If [policymakers] err on the side of inflation, there will be widespread complaining about rising prices to be sure, but that diffuse message is quite drowned in the rising babble of specific demands and concrete proposals from identifiable interest groups — to compensate me, to regulate him, to control x’s prices, and to tax y’s “excess profits”, etc.” Axel Leijonhufvud, 1975

It’s not inevitable that a period of high inflation only encourages bad policy. Many of the deregulations in the 1970s-1980s were undertaken because of significant worry about rising prices (even though these policies would never solve the macroeconomic phenomenon of inflation). But, historically, unpopular high inflation periods, with all the disorienting impacts and arbitrary redistributions they bring, create incentives for economic interventionism, for the reasons Axel Leijonhufvud outlined above.

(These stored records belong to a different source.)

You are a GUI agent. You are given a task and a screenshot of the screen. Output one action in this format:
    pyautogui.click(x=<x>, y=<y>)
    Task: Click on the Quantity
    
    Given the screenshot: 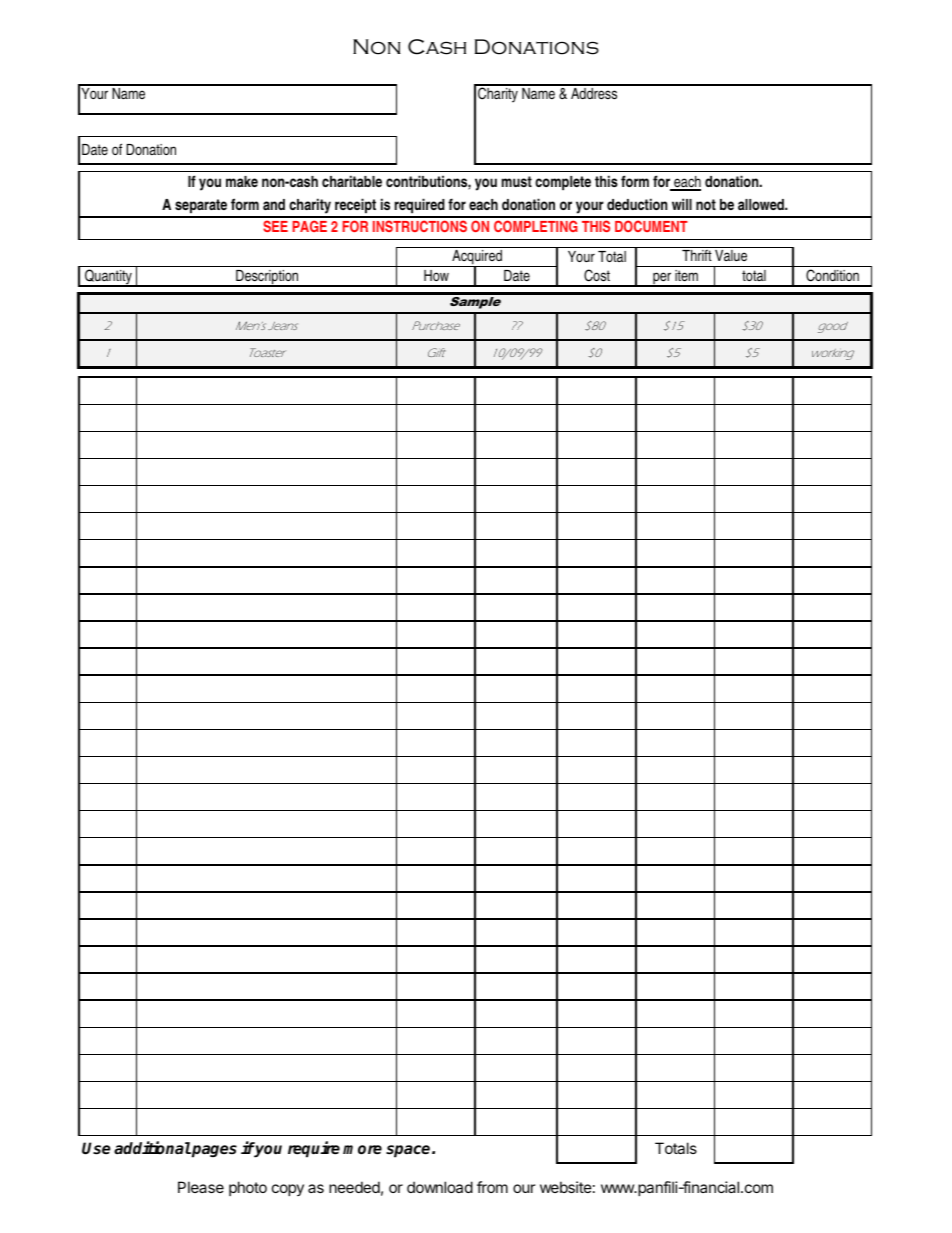 What is the action you would take?
    pyautogui.click(x=108, y=278)
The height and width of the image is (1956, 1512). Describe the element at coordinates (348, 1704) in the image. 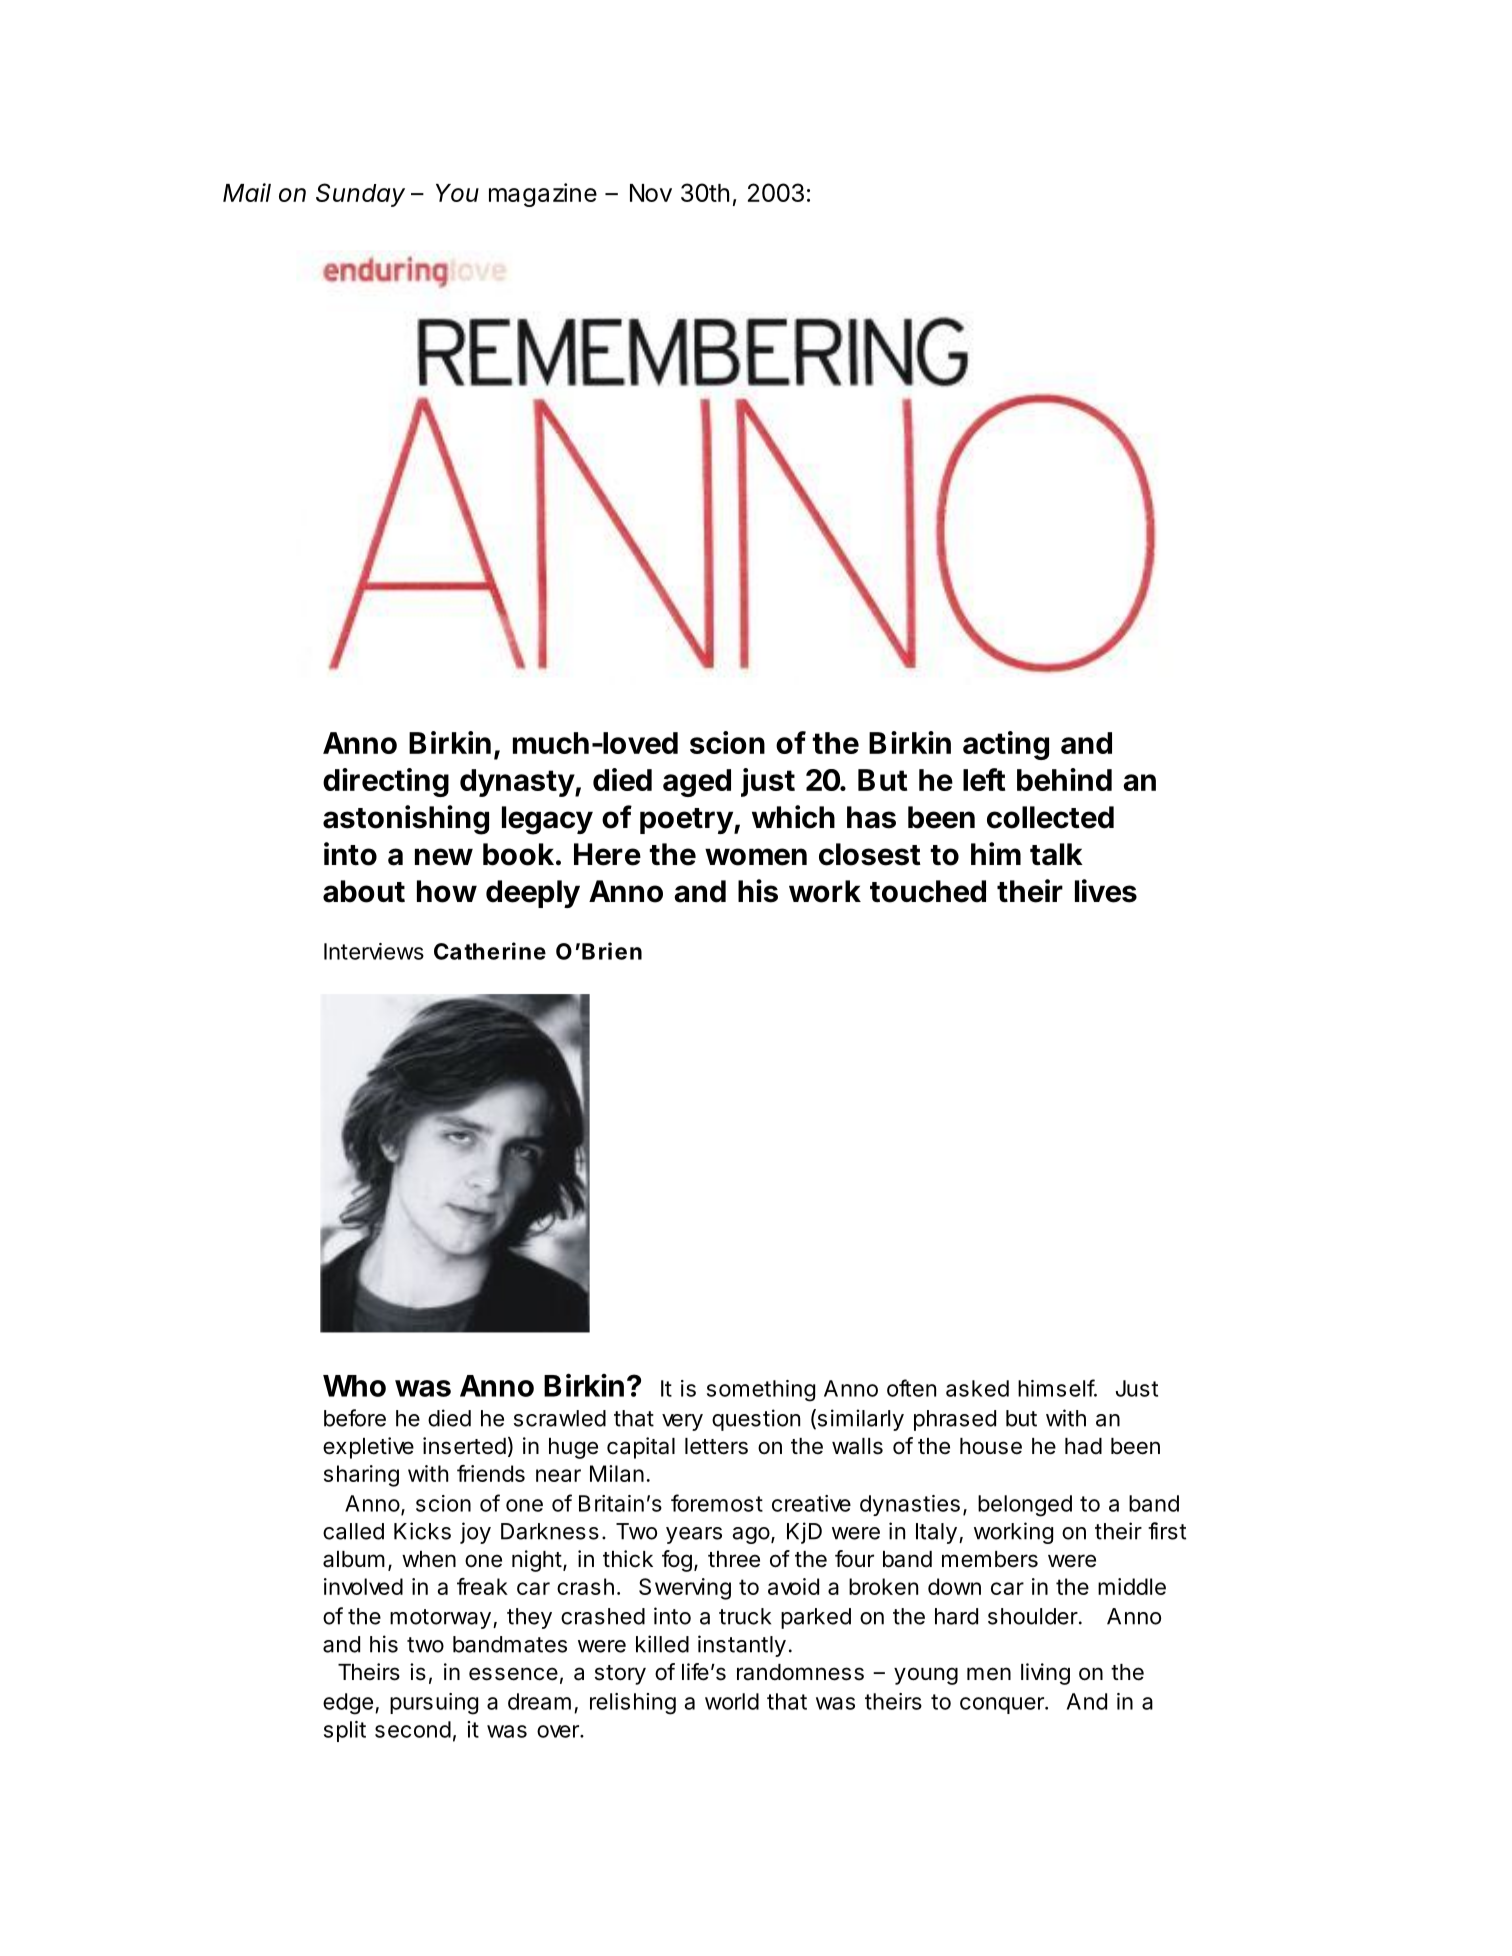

That is our zeitgeist today. There was an opportunity to frame careful deregulatory reforms as a helpful way of easing living cost and cost disease pressures before the pandemic. Right now, political promises of delivering affordability are promises that won’t meet voters’ ambitions after a high inflation moment.

None of this is to say we shouldn’t still remove tariffs, end the Jones Act, liberalize land-use and energy markets, deregulate childcare, and all the other good supply-side policies that might lower prices. Call this what you like: abundance, or efficiency, or pro-growth policies or whatever. But if affordability becomes the frontline political promise in today’s environment, the quest for rapid results will see more Mamdani-ism and long-term destruction.